SLS is a large-scale research facility that generates especially intense X-ray light customised to the exact requirements of different experiments. The centerpiece of the facility is a ring-like electron accelerator 288 metres in circumference. With the X-ray light from SLS, individual substances can be accurately detected even when they are in existence for only a very short time. "We were able to show that a compound of bromide and ozone is created for a short time during the chemical reaction at the surface of the water, which had been predicted from theory but has been impossible to observe until now", says Luca Artiglia, the scientist responsible for the experiment. Markus Ammann, Head of the Surface Chemistry Research Group at PSI explains, "These results not only help to understand the bromine chemistry in the atmosphere, but they also will be integrated into future atmospheric models to understand the development of the climate and air composition". At the same time, they show that the one of a kind experimental chamber constructed by the PSI researchers really does make anticipated chemical insight an observable reality. "In the future, the chamber will be available to other researchers who study processes on surfaces in the context of energy and environmental research", Artiglia points out.

The new experimental chamber in detail

The special challenge in setting up the experiment is that the sample need to be in a vacuum, while on the other hand water in a vacuum inevitably evaporates, and the water vapour spreads out. In other words, a vacuum really is incompatible with the investigation of water and air. In order to maintain a water sample in vacuum, researchers had to develop a technical compromise.

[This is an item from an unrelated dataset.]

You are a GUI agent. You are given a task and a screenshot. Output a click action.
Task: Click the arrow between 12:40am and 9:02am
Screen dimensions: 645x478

First, X-rays were used in a method known as photoelectron emission spectroscopy, in which X-ray light from the SLS first knocks individual electrons out of the sample. Then, the ejected electrons are recorded by a detector. It is important to ensure that the electrons do not collide with air molecules on their way to the detector. In their experiment, the researchers set the energy of the X-ray light used to a particular value and analysed how the number of electrons knocked out was correlated to their speed. Since electrons in different substances are bound with different strengths, this makes it possible to determine which substances the sample contains. "Because only electrons from a depth of a few nanometres (millionths of a millimetre) can be measured, the method is very sensitive to the chemical composition of the surface", Ammann adds.

"In our experiment, we start with a liquid of water and dissolved bromide. We make this liquid stream through our experimental chamber as a thin jet one ten-thousandth of a millimetre wide at a speed of 100 metres per second! That is so fast that the water hardly has time to evaporate", Artiglia explains. "Then we wrap the jet with a stream of ozone laden air. In this way, we probe the same chemical reactions that take place at the sea surface or on particulates that come from the ocean." Immediately after the X-ray light from SLS hits the water jet, the detector records exactly which substances have been formed at the water's surface.